Write out only the final part of the records below. It begins with the line that contains "The width and height of the screenshot is (635, 303)." and ends with the last line.

Saved data entries ▸
[Start of Attachment]
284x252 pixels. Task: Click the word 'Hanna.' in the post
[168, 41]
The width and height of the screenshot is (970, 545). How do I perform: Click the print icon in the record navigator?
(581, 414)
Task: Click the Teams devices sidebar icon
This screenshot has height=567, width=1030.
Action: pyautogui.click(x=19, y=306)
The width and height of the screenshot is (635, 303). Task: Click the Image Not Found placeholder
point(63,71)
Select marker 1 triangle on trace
[End of Attachment]
Result for this task ▸
The width and height of the screenshot is (635, 303). Task: Click the Image Not Found placeholder
point(63,71)
Select marker 1 triangle on trace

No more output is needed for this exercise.